● **PASSAGE TO READ**
☆ ☆ ☆ ☆ ☆ ☆ ☆

An odd
\((2m+1)\)-dimensional smooth manifold
M̃ is called a
Kenmotsu manifold, if it is consisting in an endomorphism
φ of its tangent bundle
TM̃, a structure vector field
ξ, and a 1-form
η satisfying the following:
$$\begin{aligned} &\varphi^{2}=-I+\eta\oplus\xi, \qquad \eta(\xi)=1,\qquad \eta o\varphi=0, \end{aligned}$$
(2.1)
$$\begin{aligned} &g(\varphi U, \varphi V)=g(U, V)-\eta(U)\eta(V),\qquad \eta(U)=g(U, \xi), \end{aligned}$$
(2.2)
and the structure equation is given by
$$\begin{aligned} &(\widetilde{\nabla}_{U}\varphi)V=g(\varphi U, V)-\eta(V) \varphi U, \end{aligned}$$
(2.3)
$$\begin{aligned} &\widetilde{\nabla}_{U}\xi=U-\eta(U)\xi, \end{aligned}$$
(2.4)

☆ ☆ ☆ ☆ ☆ ☆ ☆

Copy out the Kenmotsu manifold definition in full, word for word and symbol for symbol. The data after this point is separate material and is unrelated to the Kenmotsu manifold definition.

● **DATA EXCERPTS**

☆ ☆ ☆ ☆ ☆ ☆ ☆

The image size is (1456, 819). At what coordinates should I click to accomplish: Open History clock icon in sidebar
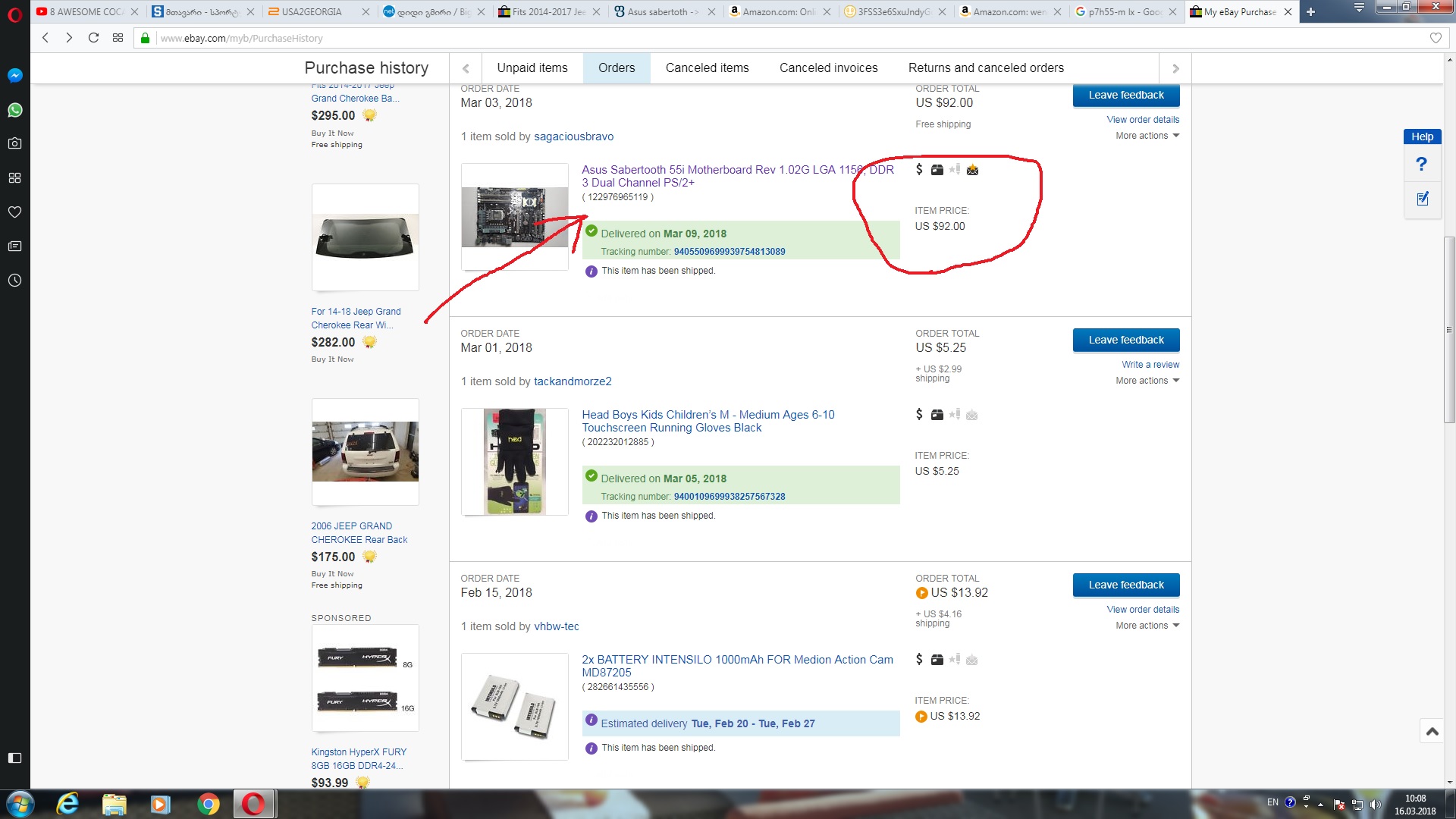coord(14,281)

☆ ☆ ☆ ☆ ☆ ☆ ☆

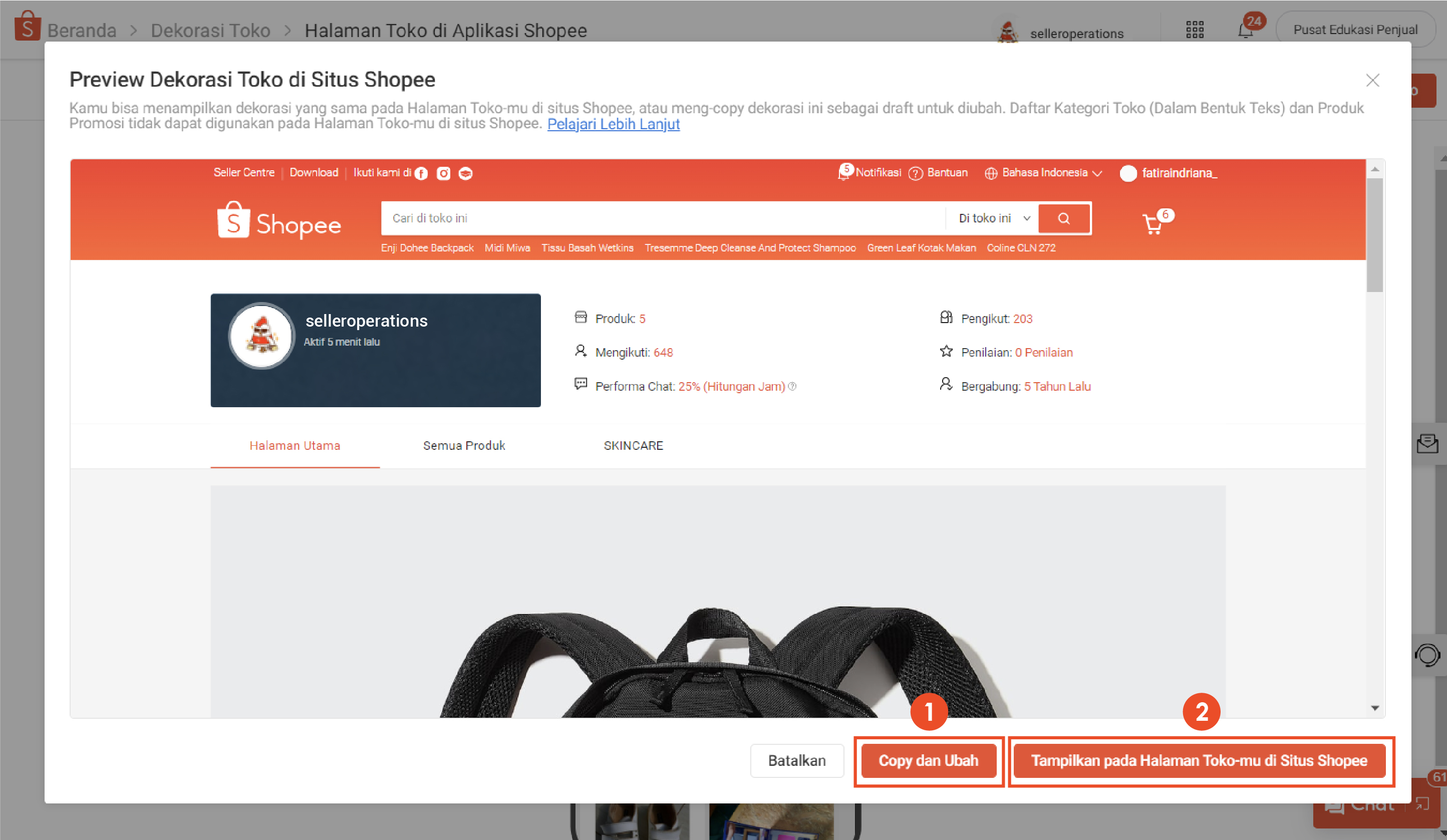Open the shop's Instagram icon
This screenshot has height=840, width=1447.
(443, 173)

☆ ☆ ☆ ☆ ☆ ☆ ☆

● **TASK OUTPUT**
An odd
\((2m+1)\)-dimensional smooth manifold
M̃ is called a
Kenmotsu manifold, if it is consisting in an endomorphism
φ of its tangent bundle
TM̃, a structure vector field
ξ, and a 1-form
η satisfying the following:
$$\begin{aligned} &\varphi^{2}=-I+\eta\oplus\xi, \qquad \eta(\xi)=1,\qquad \eta o\varphi=0, \end{aligned}$$
(2.1)
$$\begin{aligned} &g(\varphi U, \varphi V)=g(U, V)-\eta(U)\eta(V),\qquad \eta(U)=g(U, \xi), \end{aligned}$$
(2.2)
and the structure equation is given by
$$\begin{aligned} &(\widetilde{\nabla}_{U}\varphi)V=g(\varphi U, V)-\eta(V) \varphi U, \end{aligned}$$
(2.3)
$$\begin{aligned} &\widetilde{\nabla}_{U}\xi=U-\eta(U)\xi, \end{aligned}$$
(2.4)